What to produce: Set down the entries below exactly as written.

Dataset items
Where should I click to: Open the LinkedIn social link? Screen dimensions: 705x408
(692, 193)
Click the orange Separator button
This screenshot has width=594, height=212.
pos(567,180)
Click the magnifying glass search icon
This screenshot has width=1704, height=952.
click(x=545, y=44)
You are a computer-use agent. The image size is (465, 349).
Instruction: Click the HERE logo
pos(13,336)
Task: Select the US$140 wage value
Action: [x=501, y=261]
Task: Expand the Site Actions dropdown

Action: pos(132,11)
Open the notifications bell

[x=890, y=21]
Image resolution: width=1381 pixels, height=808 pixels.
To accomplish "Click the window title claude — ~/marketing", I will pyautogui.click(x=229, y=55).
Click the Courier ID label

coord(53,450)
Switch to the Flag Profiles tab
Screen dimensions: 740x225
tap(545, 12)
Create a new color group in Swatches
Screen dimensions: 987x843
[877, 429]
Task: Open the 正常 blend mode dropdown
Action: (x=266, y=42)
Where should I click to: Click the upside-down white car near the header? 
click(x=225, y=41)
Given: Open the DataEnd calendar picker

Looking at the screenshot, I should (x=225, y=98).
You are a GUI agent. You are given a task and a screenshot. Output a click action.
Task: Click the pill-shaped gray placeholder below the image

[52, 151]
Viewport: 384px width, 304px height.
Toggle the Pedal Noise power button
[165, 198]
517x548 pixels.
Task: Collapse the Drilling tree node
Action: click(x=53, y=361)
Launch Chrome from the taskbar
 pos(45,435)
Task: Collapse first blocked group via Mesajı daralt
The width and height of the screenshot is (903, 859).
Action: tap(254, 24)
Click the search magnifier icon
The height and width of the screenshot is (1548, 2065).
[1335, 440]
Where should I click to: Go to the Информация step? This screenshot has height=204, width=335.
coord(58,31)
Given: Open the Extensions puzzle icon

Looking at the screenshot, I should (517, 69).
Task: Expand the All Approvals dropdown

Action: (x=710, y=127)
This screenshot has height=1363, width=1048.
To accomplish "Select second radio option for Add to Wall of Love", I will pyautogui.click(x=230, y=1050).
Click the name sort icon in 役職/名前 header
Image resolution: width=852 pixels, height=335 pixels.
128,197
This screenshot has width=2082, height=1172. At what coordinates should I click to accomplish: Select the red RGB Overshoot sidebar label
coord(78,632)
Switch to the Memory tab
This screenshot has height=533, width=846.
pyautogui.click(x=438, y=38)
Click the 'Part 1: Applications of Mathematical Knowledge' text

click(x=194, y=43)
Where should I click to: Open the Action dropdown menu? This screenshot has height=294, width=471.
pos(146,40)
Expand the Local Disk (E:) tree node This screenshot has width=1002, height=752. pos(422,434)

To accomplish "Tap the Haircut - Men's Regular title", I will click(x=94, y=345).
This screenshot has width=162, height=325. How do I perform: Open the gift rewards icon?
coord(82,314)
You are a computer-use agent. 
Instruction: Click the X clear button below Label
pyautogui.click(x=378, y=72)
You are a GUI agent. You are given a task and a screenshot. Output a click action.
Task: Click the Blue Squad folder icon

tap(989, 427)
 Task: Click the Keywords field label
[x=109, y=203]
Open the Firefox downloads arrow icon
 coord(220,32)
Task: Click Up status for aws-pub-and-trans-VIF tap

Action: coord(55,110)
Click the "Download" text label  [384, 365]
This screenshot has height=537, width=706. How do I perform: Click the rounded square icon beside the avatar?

Written response:
Where should I click to: Open the LinkedIn social link? Screen dimensions: 705x408
(692, 193)
Click the orange Separator button
This screenshot has width=594, height=212.
pos(567,180)
Click the magnifying glass search icon
This screenshot has width=1704, height=952.
click(x=545, y=44)
You are a computer-use agent. The image size is (465, 349).
Instruction: Click the HERE logo
pos(13,336)
Task: Select the US$140 wage value
Action: [x=501, y=261]
Task: Expand the Site Actions dropdown

Action: pos(132,11)
Open the notifications bell

[x=890, y=21]
Image resolution: width=1381 pixels, height=808 pixels.
To accomplish "Click the window title claude — ~/marketing", I will pyautogui.click(x=229, y=55).
Click the Courier ID label

coord(53,450)
Switch to the Flag Profiles tab
Screen dimensions: 740x225
tap(545, 12)
Create a new color group in Swatches
Screen dimensions: 987x843
[877, 429]
Task: Open the 正常 blend mode dropdown
Action: (x=266, y=42)
Where should I click to: Click the upside-down white car near the header? 
click(x=225, y=41)
Given: Open the DataEnd calendar picker

Looking at the screenshot, I should (x=225, y=98).
You are a GUI agent. You are given a task and a screenshot. Output a click action.
Task: Click the pill-shaped gray placeholder below the image

[52, 151]
Viewport: 384px width, 304px height.
Toggle the Pedal Noise power button
[165, 198]
517x548 pixels.
Task: Collapse the Drilling tree node
Action: click(x=53, y=361)
Launch Chrome from the taskbar
 pos(45,435)
Task: Collapse first blocked group via Mesajı daralt
The width and height of the screenshot is (903, 859).
Action: tap(254, 24)
Click the search magnifier icon
The height and width of the screenshot is (1548, 2065).
[1335, 440]
Where should I click to: Go to the Информация step? This screenshot has height=204, width=335.
coord(58,31)
Given: Open the Extensions puzzle icon

Looking at the screenshot, I should (517, 69).
Task: Expand the All Approvals dropdown

Action: (x=710, y=127)
This screenshot has height=1363, width=1048.
To accomplish "Select second radio option for Add to Wall of Love", I will pyautogui.click(x=230, y=1050).
Click the name sort icon in 役職/名前 header
Image resolution: width=852 pixels, height=335 pixels.
128,197
This screenshot has width=2082, height=1172. At what coordinates should I click to accomplish: Select the red RGB Overshoot sidebar label
coord(78,632)
Switch to the Memory tab
This screenshot has height=533, width=846.
pyautogui.click(x=438, y=38)
Click the 'Part 1: Applications of Mathematical Knowledge' text

click(x=194, y=43)
Where should I click to: Open the Action dropdown menu? This screenshot has height=294, width=471.
pos(146,40)
Expand the Local Disk (E:) tree node This screenshot has width=1002, height=752. pos(422,434)

To accomplish "Tap the Haircut - Men's Regular title", I will click(x=94, y=345).
This screenshot has width=162, height=325. How do I perform: Open the gift rewards icon?
coord(82,314)
You are a computer-use agent. 
Instruction: Click the X clear button below Label
pyautogui.click(x=378, y=72)
You are a GUI agent. You are given a task and a screenshot. Output a click action.
Task: Click the Blue Squad folder icon

tap(989, 427)
 Task: Click the Keywords field label
[x=109, y=203]
Open the Firefox downloads arrow icon
 coord(220,32)
Task: Click Up status for aws-pub-and-trans-VIF tap

Action: coord(55,110)
Click the "Download" text label  [384, 365]
This screenshot has height=537, width=706. How do I perform: Click the rounded square icon beside the avatar?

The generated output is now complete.